Saussure’s fascination with the blueness of the sky began when he was a young student and traveled to the base of Mont Blanc. Overawed by the summit, he dreamt of climbing it, but instead used his family’s wealth to offer a reward to the first person who could. Twenty-seven years later, Saussure himself would ascend to the top, in 1786, carrying with him “pieces of paper colored different shades of blue, to hold up against the sky and match its color.”

Saussure was taken with a phenomenon reported by mountaineers: as one climbs higher, the sky turns a deeper shade of blue. He began to formulate a hypothesis, the Royal Society of Chemistry Explains:

Armed with his tools and a small chemistry set, he trekked round the valleys and beyond. As his trips carried him ever higher, he puzzled about the colour of the sky. Local legend had it that if one climbed high enough it turned black and one would see, or even fall into, the void – such terrors kept ordinary men away from the peaks. But to Saussure, the blue colour was an optical effect. And because on some days the blue of the sky faded imperceptibly into the white of the clouds, Saussure concluded that the colour must indicate its moisture content. 

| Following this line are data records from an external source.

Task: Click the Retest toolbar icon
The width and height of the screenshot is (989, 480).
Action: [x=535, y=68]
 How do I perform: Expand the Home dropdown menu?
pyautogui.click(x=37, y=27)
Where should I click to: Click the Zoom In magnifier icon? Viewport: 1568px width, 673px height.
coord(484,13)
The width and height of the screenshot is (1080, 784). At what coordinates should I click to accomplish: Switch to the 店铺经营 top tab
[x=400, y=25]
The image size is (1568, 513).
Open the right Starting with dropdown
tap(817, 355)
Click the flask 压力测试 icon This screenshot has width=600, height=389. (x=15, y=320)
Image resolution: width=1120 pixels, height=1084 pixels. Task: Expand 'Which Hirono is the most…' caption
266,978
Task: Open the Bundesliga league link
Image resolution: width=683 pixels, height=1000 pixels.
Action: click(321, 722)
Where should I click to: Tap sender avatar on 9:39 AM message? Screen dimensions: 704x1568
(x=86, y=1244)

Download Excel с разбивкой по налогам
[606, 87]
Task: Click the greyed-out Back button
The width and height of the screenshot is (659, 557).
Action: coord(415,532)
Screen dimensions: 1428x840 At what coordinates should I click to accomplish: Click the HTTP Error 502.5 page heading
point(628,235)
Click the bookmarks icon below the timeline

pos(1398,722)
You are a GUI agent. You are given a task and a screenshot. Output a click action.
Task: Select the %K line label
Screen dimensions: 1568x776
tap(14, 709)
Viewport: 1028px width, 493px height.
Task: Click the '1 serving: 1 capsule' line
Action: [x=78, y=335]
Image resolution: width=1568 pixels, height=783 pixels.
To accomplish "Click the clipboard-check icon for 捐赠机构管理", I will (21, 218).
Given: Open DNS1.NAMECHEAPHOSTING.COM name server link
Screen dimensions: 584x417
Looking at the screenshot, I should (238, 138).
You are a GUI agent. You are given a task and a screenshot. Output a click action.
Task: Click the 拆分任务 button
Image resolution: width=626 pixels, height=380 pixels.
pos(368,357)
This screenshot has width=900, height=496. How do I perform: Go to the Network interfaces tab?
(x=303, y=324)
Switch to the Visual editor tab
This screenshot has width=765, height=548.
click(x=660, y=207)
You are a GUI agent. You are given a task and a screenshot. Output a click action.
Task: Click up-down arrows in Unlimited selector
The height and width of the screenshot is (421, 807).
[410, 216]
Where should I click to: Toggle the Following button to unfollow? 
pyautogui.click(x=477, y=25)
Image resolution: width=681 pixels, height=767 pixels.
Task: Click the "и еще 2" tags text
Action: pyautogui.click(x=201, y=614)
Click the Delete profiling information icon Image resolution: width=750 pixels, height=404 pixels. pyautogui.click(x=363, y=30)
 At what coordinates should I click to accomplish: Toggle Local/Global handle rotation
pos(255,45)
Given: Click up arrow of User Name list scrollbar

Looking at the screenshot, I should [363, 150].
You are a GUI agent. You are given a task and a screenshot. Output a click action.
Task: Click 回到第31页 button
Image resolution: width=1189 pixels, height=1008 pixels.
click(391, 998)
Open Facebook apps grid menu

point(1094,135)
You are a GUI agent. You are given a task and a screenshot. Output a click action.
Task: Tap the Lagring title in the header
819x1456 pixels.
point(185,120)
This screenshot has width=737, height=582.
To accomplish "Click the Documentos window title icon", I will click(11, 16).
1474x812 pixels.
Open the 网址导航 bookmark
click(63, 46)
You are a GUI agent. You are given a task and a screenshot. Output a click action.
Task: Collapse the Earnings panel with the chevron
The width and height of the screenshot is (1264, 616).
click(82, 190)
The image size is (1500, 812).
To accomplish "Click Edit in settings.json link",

At the top of Mont Blanc, the physicist measured what he deemed “a blue of the 39th degree.” The number meant little to anyone but him. “Upon its invention, the cyanometer rather quickly fell into disuse,” as Maria Gonzalez de Leon points out. “After all, very little scientific information was given.”

The tool did, however, accompany the famed geographer Alexander von Humboldt across the Atlantic, “to the Caribbean, the Canary Islands, and South America,” writes Laskow, where Humboldt “set a new record, at the 46th degree of blue, for the darkest sky ever measured” on the summit of the Andean mountain Chimborazo. This would be one of the only notable uses of the poetic device. “When the true cause of the sky’s blueness, the scattering of light, was discovered decades later, in the 1860s, Saussure’s circle of blue had already fallen into obscurity.”

Related Content: 

A 900-Page Pre-Pantone Guide to Color from 1692: A Complete Digital Scan

Goethe’s Theory of Colors: The 1810 Treatise That Inspired Kandinsky & Early Abstract Painting

The Vibrant Color Wheels Designed by Goethe, Newton & Other Theorists of Color (1665-1810)

A Visionary 115-Year-Old Color Theory Manual Returns to Print: Emily Noyes Vanderpoel’s Color Problems

Josh Jones is a writer and musician based in Durham, NC. Follow him at @jdmagness

Discover the Cyanometer, a Device Invented to Measure the Blueness of the Sky (1789) is a post from: Open Culture. Follow us on Facebook, Twitter, and Google Plus, or get our Daily Email. And don't miss our big collections of Free Online Courses, Free Online Movies, Free eBooksFree Audio Books, Free Foreign Language Lessons, and MOOCs.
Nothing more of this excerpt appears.